== SUPPLIED PASSAGE ==
Messi is less than two months away from embarking on what is likely his final appearance at the World Cup in a bid to finally win the one trophy that defined Maradona’s career

With the 2022 World Cup in Qatar less than two months away when the host nation clashes with Ecuador on 20 November at the newly-constructed Al-Bayt Stadium in Al Khor, Lionel Messi will embark on what is likely his final appearance at the World Cup in what has been a career for the ages.

Now 35 but still at the top of his game, there are few that expect the diminutive genius to have another chance at lifting the World Cup for the first time across a nineteen-year stint at the very top of the beautiful game that has included a combined 34 major trophies for club and country and seven Ballon d’Or wins.

In what has been billed by some as Messi’s best chance to win the World Cup at the head of an Argentina squad under Lionel Scaloni that finally can boast a well-balanced team with talent to spare across all areas of the park while avoiding defeat in 34 consecutive fixtures, it would be an end to an international career befitting one of the games greatest ever players.

== MATERIAL SHOWN ==
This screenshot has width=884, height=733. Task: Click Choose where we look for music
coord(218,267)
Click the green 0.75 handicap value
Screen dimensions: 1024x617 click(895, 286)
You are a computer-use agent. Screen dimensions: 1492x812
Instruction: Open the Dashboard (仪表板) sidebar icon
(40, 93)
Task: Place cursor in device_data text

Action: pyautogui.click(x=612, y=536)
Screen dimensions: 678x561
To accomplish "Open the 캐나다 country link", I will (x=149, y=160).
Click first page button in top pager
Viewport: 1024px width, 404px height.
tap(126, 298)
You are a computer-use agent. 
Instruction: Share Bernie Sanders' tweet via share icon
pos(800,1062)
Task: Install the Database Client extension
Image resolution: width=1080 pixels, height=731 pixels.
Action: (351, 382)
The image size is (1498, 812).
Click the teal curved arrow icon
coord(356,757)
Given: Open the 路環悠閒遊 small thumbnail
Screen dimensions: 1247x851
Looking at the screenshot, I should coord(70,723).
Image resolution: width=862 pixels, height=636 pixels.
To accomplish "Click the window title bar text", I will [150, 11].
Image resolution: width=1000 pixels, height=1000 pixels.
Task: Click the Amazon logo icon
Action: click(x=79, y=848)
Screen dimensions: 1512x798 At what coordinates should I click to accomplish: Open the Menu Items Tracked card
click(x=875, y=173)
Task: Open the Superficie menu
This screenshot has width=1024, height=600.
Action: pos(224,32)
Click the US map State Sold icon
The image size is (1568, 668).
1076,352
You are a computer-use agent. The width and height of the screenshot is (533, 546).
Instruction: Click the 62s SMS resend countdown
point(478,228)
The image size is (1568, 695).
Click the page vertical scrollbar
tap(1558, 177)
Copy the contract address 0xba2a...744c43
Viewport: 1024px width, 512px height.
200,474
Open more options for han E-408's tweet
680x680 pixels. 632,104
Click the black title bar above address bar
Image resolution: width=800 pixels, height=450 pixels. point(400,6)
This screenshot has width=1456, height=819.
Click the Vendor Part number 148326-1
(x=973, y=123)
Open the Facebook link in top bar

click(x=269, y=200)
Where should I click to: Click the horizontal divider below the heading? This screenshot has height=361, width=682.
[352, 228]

== WHAT YOU SHOULD DO ==
Carry on the article about Lionel Messi's likely final World Cup, starting right after its last sentence.

== EXERCISE OUTPUT ==
But for many, the debate regarding whether or not Messi can call himself Argentina’s greatest son ahead of the late Diego Maradona continues, one that former Argentine international Pablo Zabaleta has weighed in on.

Zabaleta, who now works at ESPN covering La Liga after his retirement from football in 2020, offered his take on the endless debate and sides with his former teammate over the man who is largely responsible for one of Argentina’s two World Cup wins in a tournament that was infamously defined by the iconic “Hand of God” moment irrespective to Maradona’s brilliant displays in 1986.

“Football was different in the 80s or 90s. For me, Messi is slightly different than Maradona. But, I know probably, if you ask my dad, he would say Maradona was the best. Not because I play with Messi or because I am a friend of him or something like that, but I think what I have seen from Messi doing for ten, fifteen years, and he is still producing some great moments of football at the age of 35, that is, you know, Fantastic.”

And if both careers are stacked against one another side by side, Zabaleta certainly does have a point.

At the time of writing, both players featured for Argentina for seventeen years, with Maradona appearing for La Albiceleste from 1977 until 1994 while Messi made his debut in 2005 and remains active currently in 2022. But despite having the same length of service, Messi has scored nearly three times the goals for Argentina by comparison (90 to 34) in 73 appearances more than Maradona but boasts a better strike rate of 0.55 to 0.37.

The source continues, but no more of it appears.